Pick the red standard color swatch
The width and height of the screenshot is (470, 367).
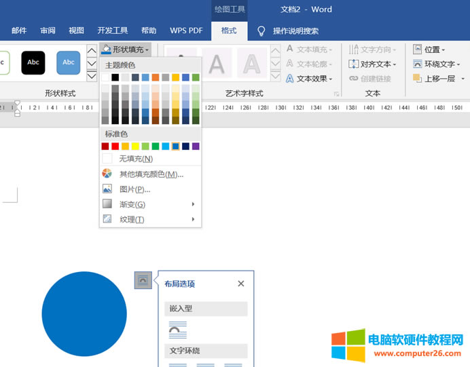pyautogui.click(x=115, y=146)
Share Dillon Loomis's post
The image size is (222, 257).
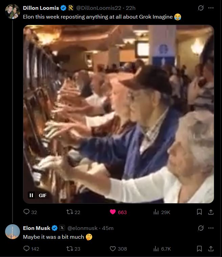pos(211,212)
######
At the line containing "The width and", begin reproducing the entries word for word, and continue through their last line. Leave out the pictures.

:: Solution to this exercise ::
The width and height of the screenshot is (470, 367).
pyautogui.click(x=115, y=146)
Share Dillon Loomis's post
The image size is (222, 257).
pos(211,212)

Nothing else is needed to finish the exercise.